Temporary extracorporeal membrane oxygenation in patients with refractory postoperative cardiogenic shock—a single center experience

Nicolas Doll, Alexander Fabricius, Michael A Borger, Jan Bucerius, Susanne Doll, Klaus Krämer, Chris Ullmann, Dirk V Schmitt, Thomas Walther, Volkmar Falk, Friedrich W Mohr
Journal of Cardiac Surgery 2003, 18 (6): 512-8

BACKGROUND: Approximately 1% of patients require temporary circulatory support due to refractory cardiogenic shock following cardiac surgery. Such patients are at very high risk for subsequent morbidity and mortality. We evaluated the results of temporary extracorporeal membrane oxygenation (ECMO) support in patients with postcardiotomy cardiogenic shock.
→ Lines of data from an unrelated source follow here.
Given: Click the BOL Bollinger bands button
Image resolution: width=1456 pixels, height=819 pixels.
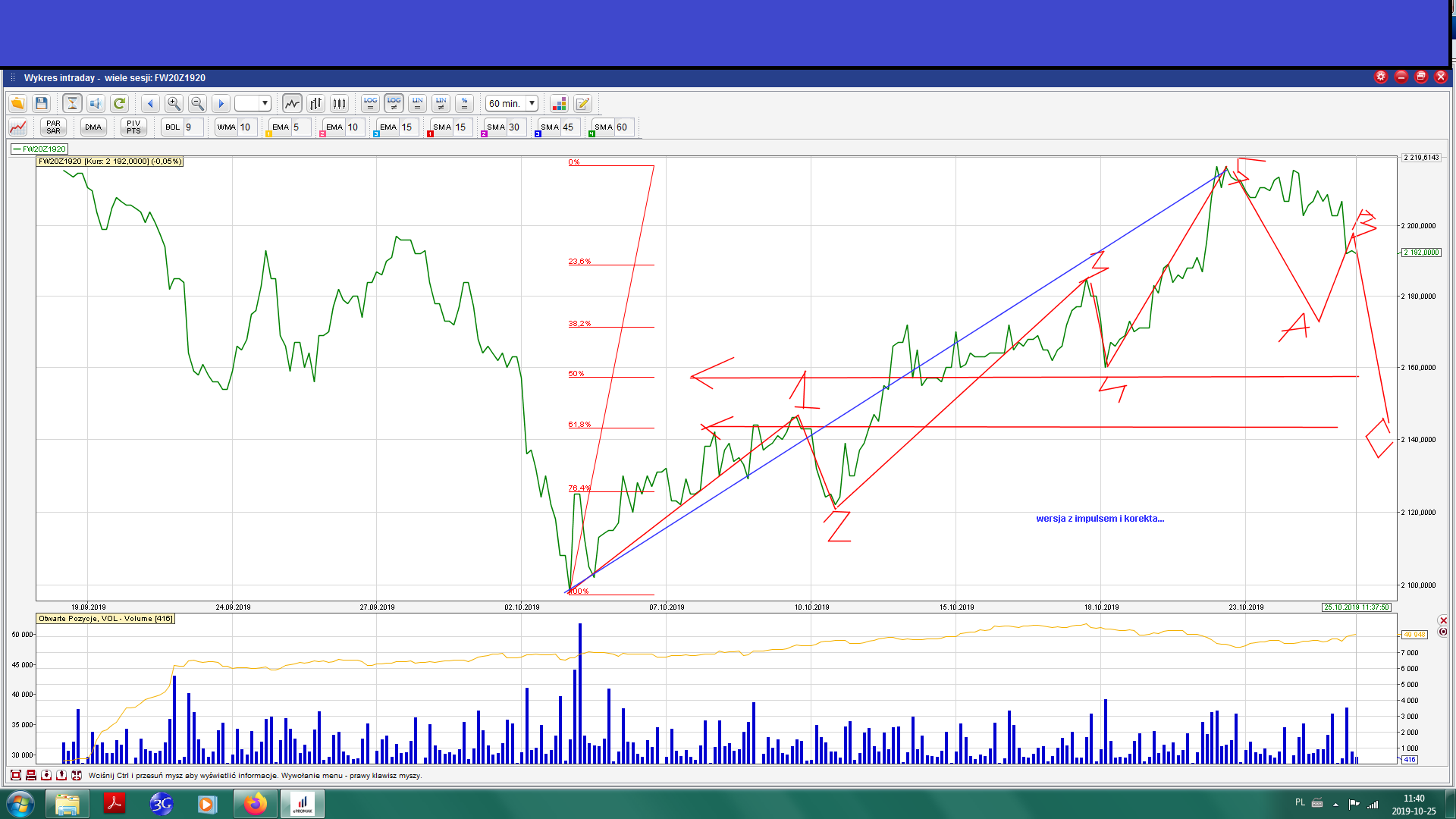Looking at the screenshot, I should point(173,127).
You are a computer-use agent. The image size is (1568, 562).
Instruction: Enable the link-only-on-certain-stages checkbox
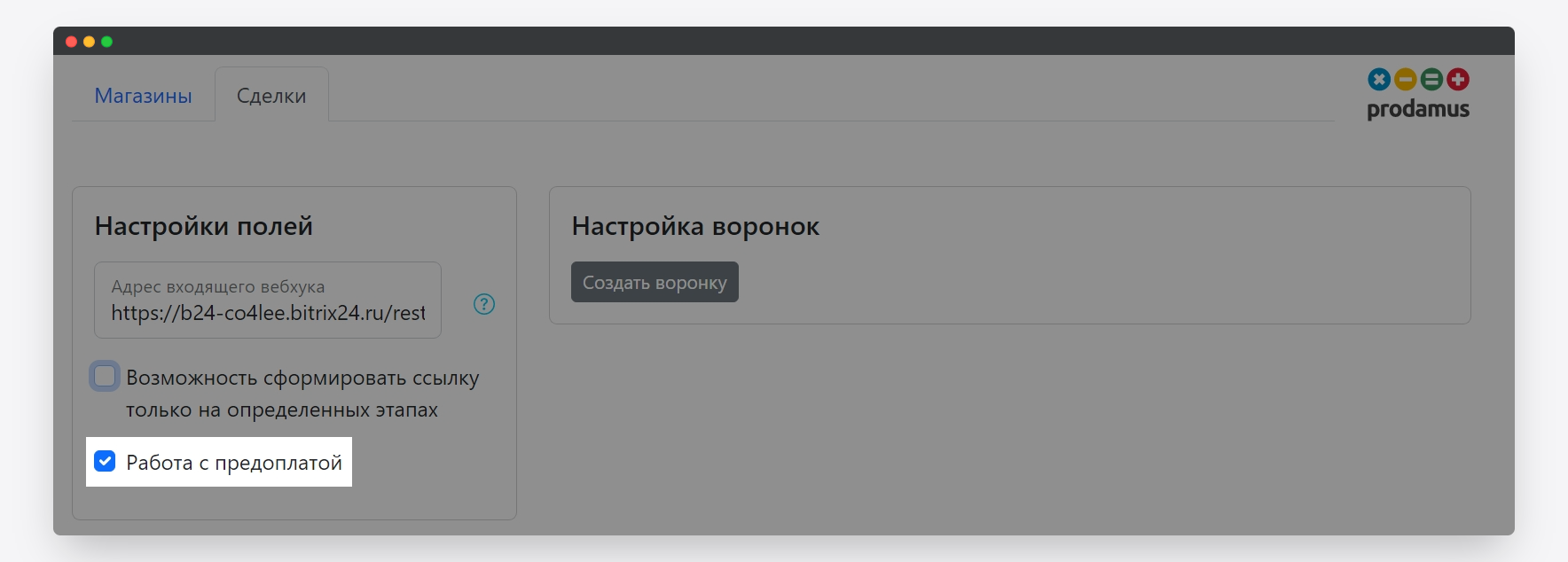click(105, 377)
METHODS: From November 1997 to February 2000, 7900 patients underwent cardiac surgery in our institution. Ninety-five patients (1.2%) (CABG, n = 63; AVR, n = 16; CABG and AVR, n = 8; other procedures, n = 8) required temporary postoperative ECMO support. ECMO implantation was performed via the femoral vessels or via the right atrium and ascending aorta. Intraaortic balloon counterpulsation was employed in all patients.

RESULTS: Mean duration of ECMO support was 2.8 +/- 2.1 days. Forty-five patients (47%) were successfully weaned from ECMO. Of these, 28 patients were discharged from hospital 35.8 +/- 20.8 days post-ECMO support. Overall hospital mortality for all ECMO patients was considerable at 71%. Mortality rate in the combined CABG and AVR group was 100% (P < 0.05 versus the other surgical groups). ECMO support was complicated by renal failure in 64% of patients, bleeding requiring mediastinal reexploration in 62%, ischemia of the lower limbs in 16%, cerebral edema in 6%, and cerebral hemorrhage in 3%.

CONCLUSIONS: ECMO is a suitable technique for short-term treatment of refractory postoperative low cardiac output. Mortality rates are comparable to other cardiac assist devices, with approximately 30% of patients able to be discharged from hospital.